"The Experiment" (of going without cable TV) has been going well. Switching from an OTA HD antenna to free QAM HD via Comcast was an improvement. Until a QAM HD DVR solution is devised, this Apple TV user is still discovering gems like the free NBC Nightly News with Brian Williams Podcast. It would be nice if NBC provided an HD feed, and back episodes. However, it's a major improvement over the MSNBC clips on Xbox LIVE.
Final Cut Pro just made a non-linear leap from version 7 to X (ten)—using just a fraction of Apple's R&D budget—itself a fifth of Nokia's R&D budget! Come June, Apple is about to make television and film more awesome and affordable once FCPX lands in pros' hands by way of the Mac App Store. It blows the mind to think that FCPX will only cost a mere $300, a price made possible because it's designed to sell Mac hardware.
Major League Baseball, and the National Basketball Association have arrived on Apple TV! Alas, A's and Giants ballgames are blacked out for local fans. Would-be MLB.TV subscribers can check the blackout status for their teams here. It would be nice if "NBA.com League Pass Broadband" offered a similar feature though the Kings are sure to avoid a Bay Area blackout should they move to Anaheim (to be confused with hockey). :p
Facebook is a beneficiary of Super Bowl XLV advertising, as many brand advertisers promoted their presence on the social network. Facebook itself has seized upon the opportunity by promoting its Sports page as the place to watch and vote on all of the commercials—totally usurping the official site. Apple also scored with Verizon, AT&T, and Motorola sparring over the iPhone 4 and iPad.
A key piece of equipment for "the experiment" is the Winegard SS-3000 over-the-air HDTV antenna. The SS-3000 is designed for indoor use, and works impressively well in a San Francisco apartment with windows facing away from Sutro Tower (albeit less than 5 miles away). Now the trick is to figure out an OTA HDTV DVR that's not as big or expensive as TiVo, nor requires a dedicated computer like Elgato...

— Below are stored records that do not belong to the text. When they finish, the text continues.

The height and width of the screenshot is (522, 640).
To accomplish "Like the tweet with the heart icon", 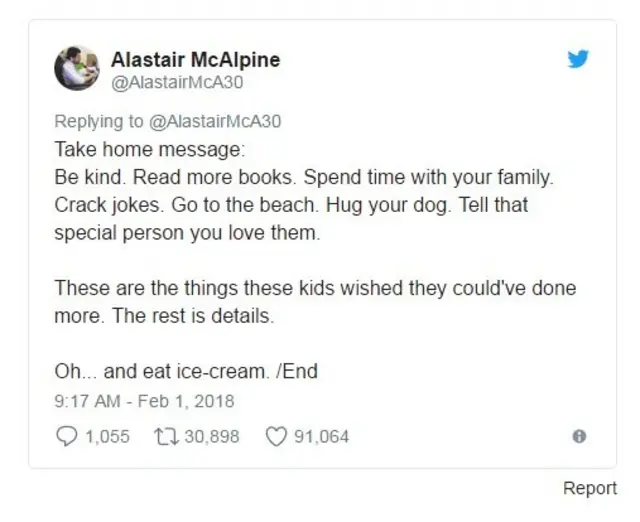I will (277, 436).
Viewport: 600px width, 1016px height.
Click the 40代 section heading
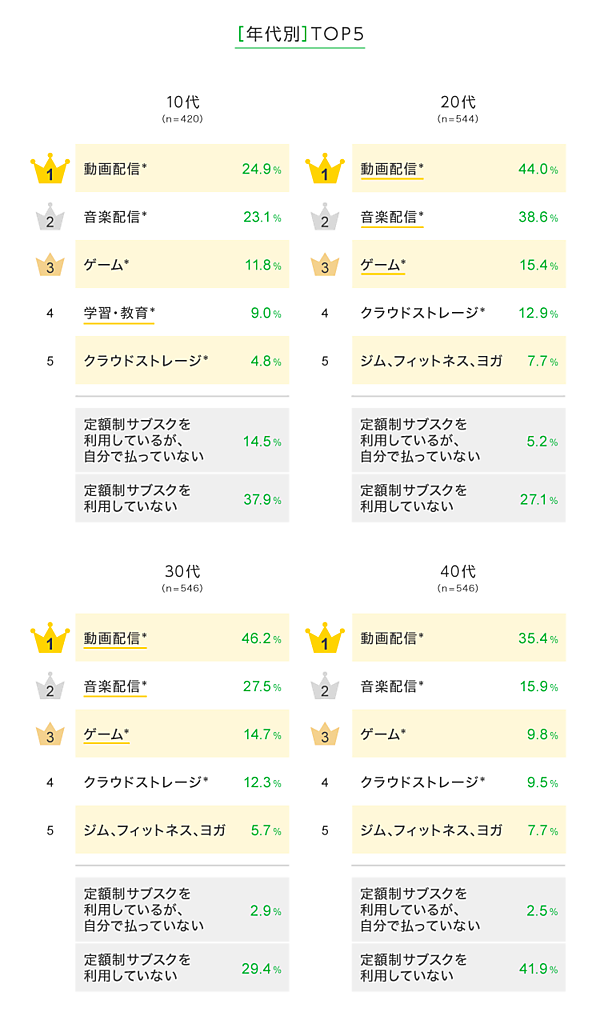click(458, 571)
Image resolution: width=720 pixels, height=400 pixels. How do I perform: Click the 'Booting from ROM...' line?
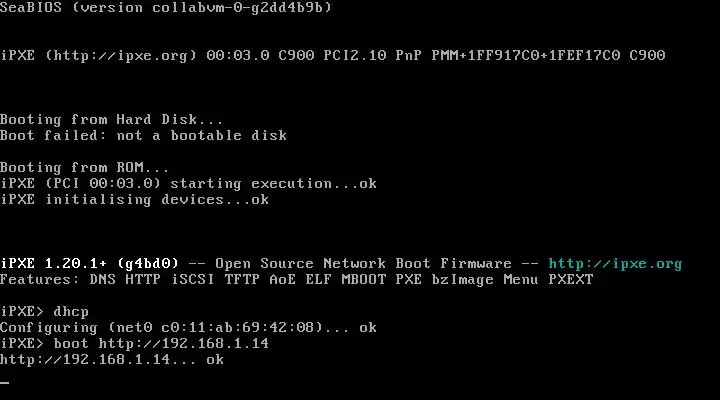click(84, 167)
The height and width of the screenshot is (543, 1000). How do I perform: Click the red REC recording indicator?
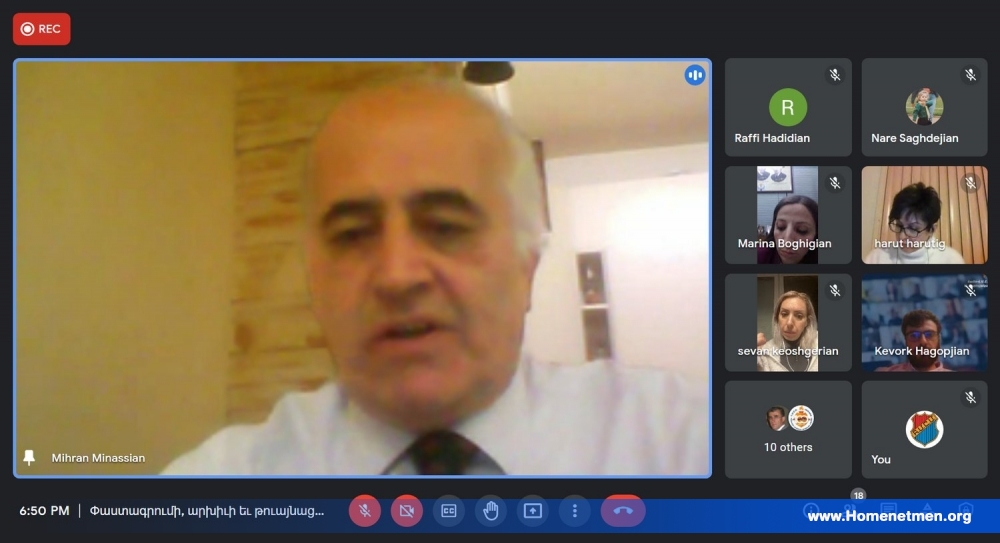point(41,29)
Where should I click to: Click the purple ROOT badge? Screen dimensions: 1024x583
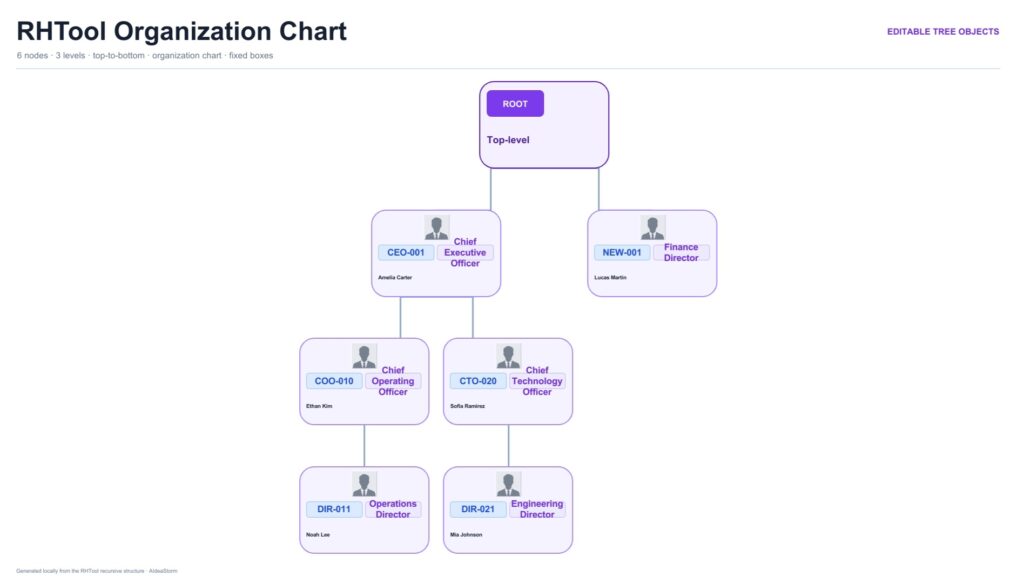(515, 104)
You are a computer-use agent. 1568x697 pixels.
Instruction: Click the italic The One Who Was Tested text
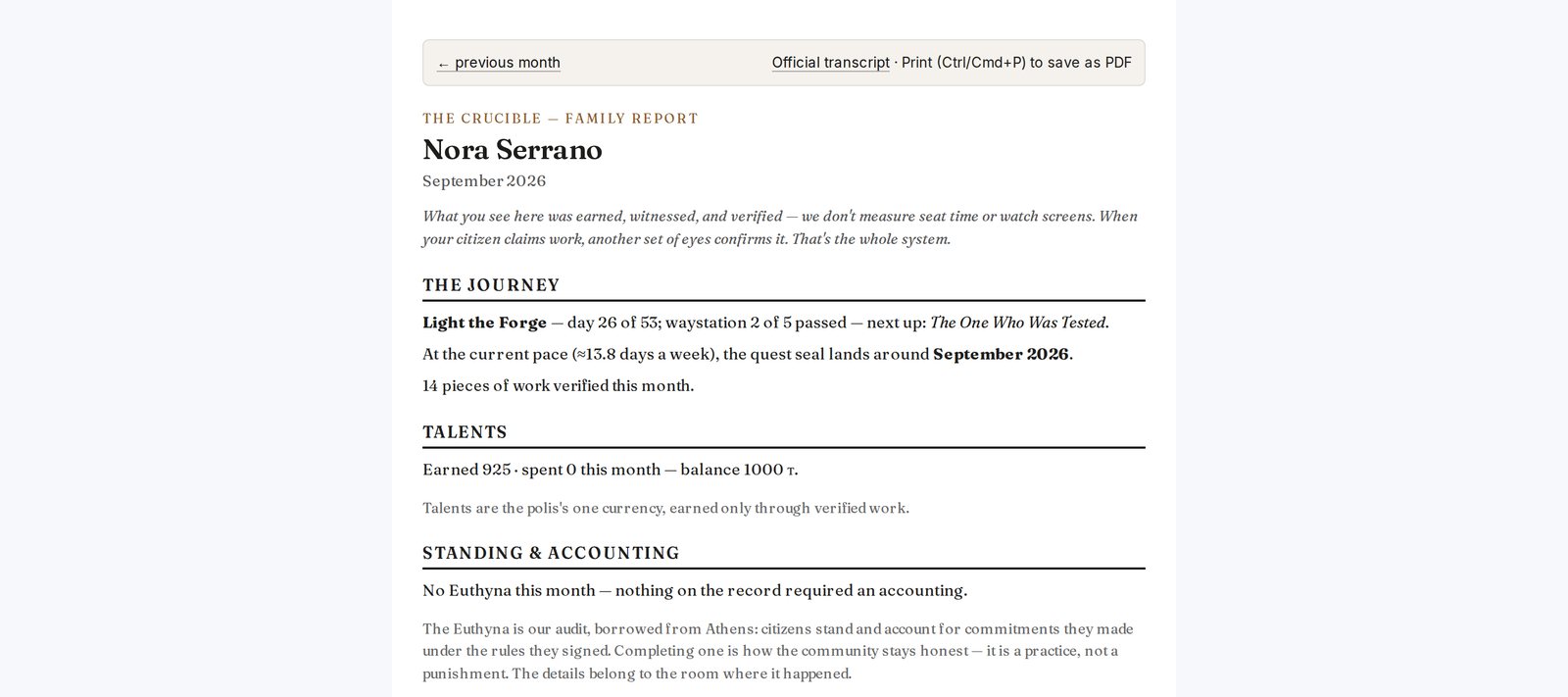(x=1017, y=323)
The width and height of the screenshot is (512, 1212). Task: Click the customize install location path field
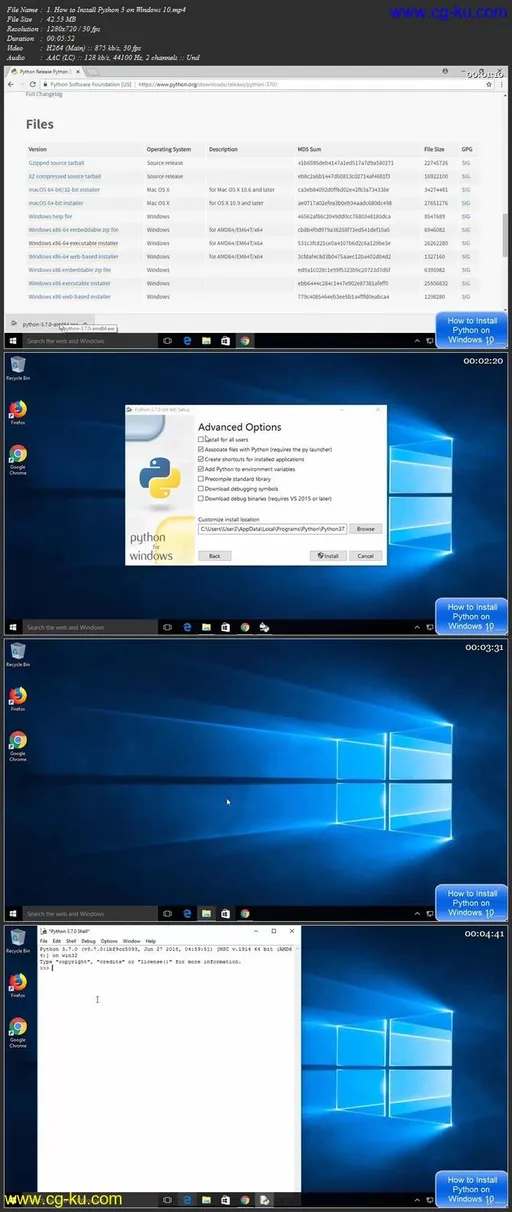[x=272, y=528]
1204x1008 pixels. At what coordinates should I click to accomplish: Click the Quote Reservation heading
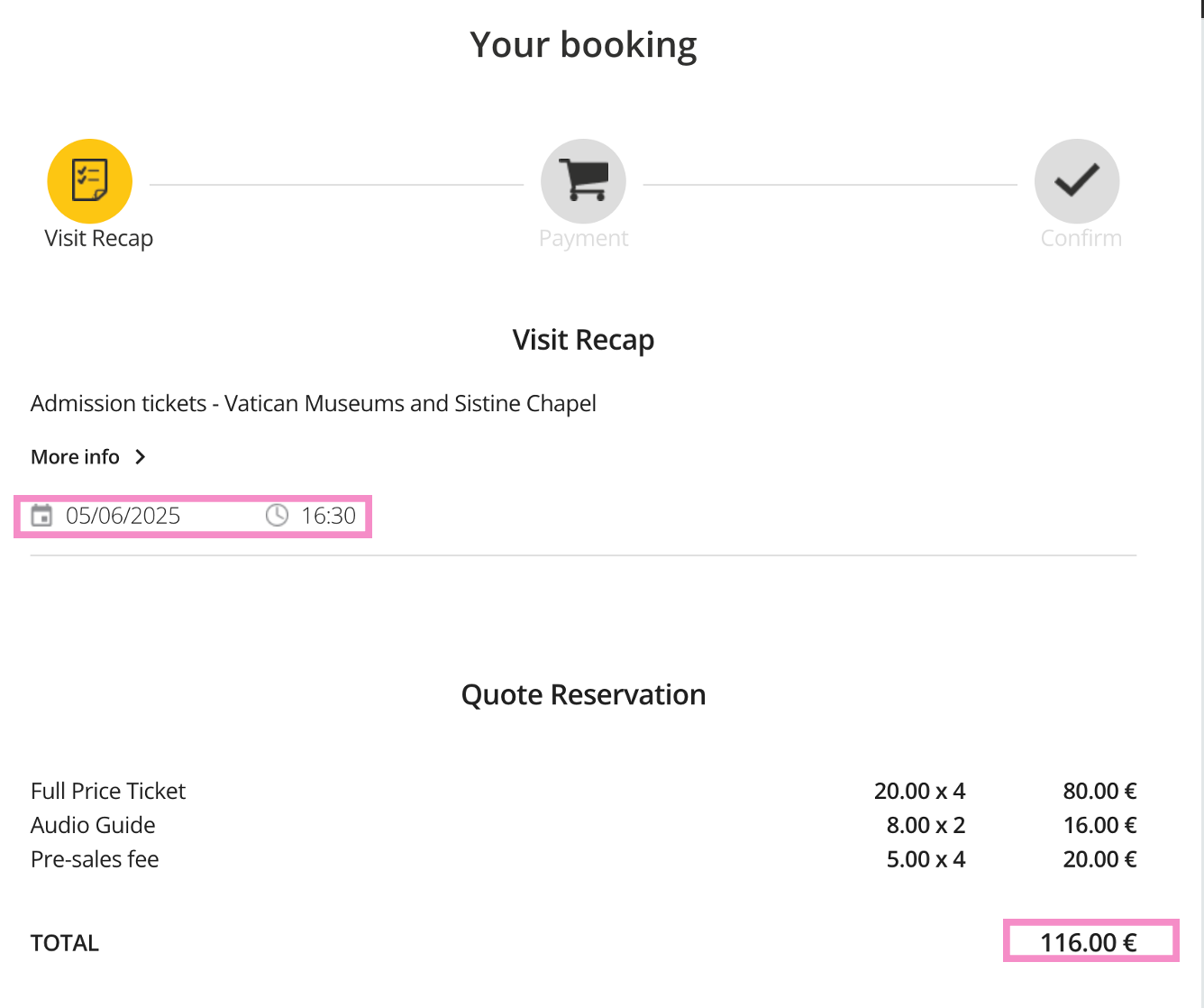[583, 695]
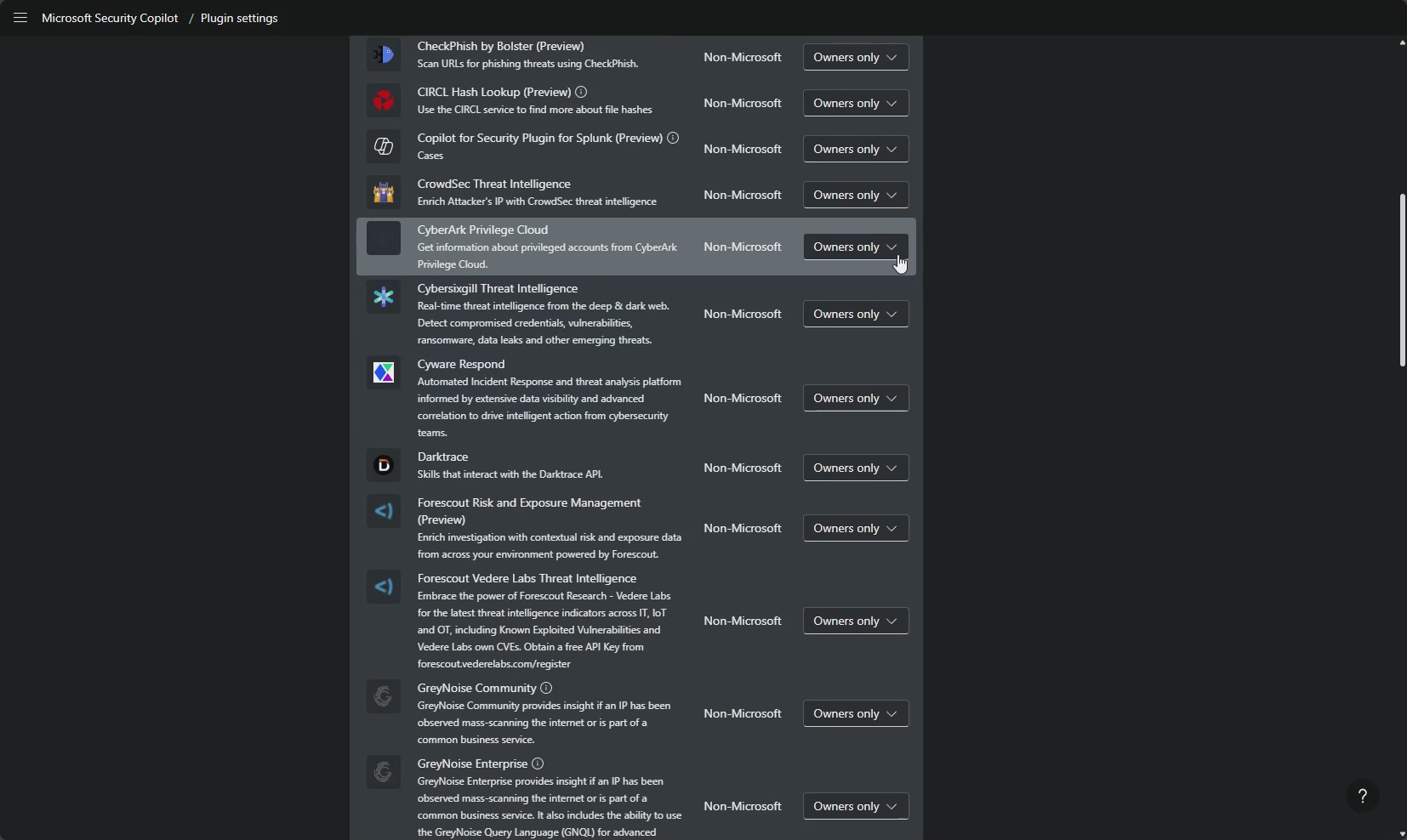The height and width of the screenshot is (840, 1407).
Task: Expand Forescout Vedere Labs access dropdown
Action: pyautogui.click(x=855, y=621)
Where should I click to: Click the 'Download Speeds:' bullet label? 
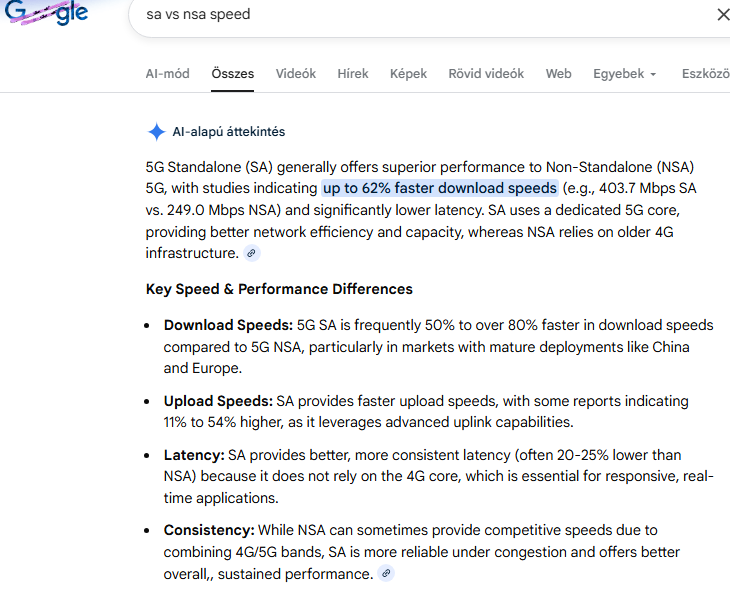[228, 325]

Channels 2.1, 2.2, 4.1, 4.2, 5.1, 7.1, 7.2, 7.3, 9.1, 9.2, 9.3, 11.1, 11.2, 11.3, 14.1, 14.2, 20.1, 20.4, 26.1, 26.2, 26.3, 26.4, 26.5, 26.6, 28.1, 28.2, 28.10, 28.15, 32.1, 32.2, 32.4, 32.5, 36.1, 36.2, 36.3, 38.1, 38.2, 38.3, 44.1, 60.1, 60.2, 60.3, 65.1, 65.2, 65.3, 66.1, and 66.2 come in crystal clear. Alas, Telemundo doesn't quite lock on from Mount Allison in Milpitas.
The most difficult part of "the experiment" so far has been the lack of local live sports. (Need to get an OTA antenna ASAP!) ESPN3.com on Xbox LIVE has helped with the occasional NBA game, but its programming leaves a lot to be desired. One wonders if Comcast participates in this initiative so they can degrade the quality of the streaming video to less than HD at times in order to stave off a future of à la carte channels.
Gave up on trying to find a matching TV stand after the fools at Datavision Computer Video cancelled my order without notice. It turns out Target sells some decent assemble-it-yourself furniture that's made of more solid "wood composite" than most stuff from IKEA. Target also improves upon IKEA by organizing all of their hardware in a blister pack. This Target shopper might have also picked up the matching coffee table, but it's only sold online (i.e. no instant gratification).
It's fitting that Hulu Plus launched out of preview yesterday because this TV viewer is about to embark upon a great experiment... Can he survive with Internet alone? Forgoing cable television in the new place will save at least $1,000 a year otherwise wasted on mostly crap channels. The funds will be used instead to pay for quality, on-demand content.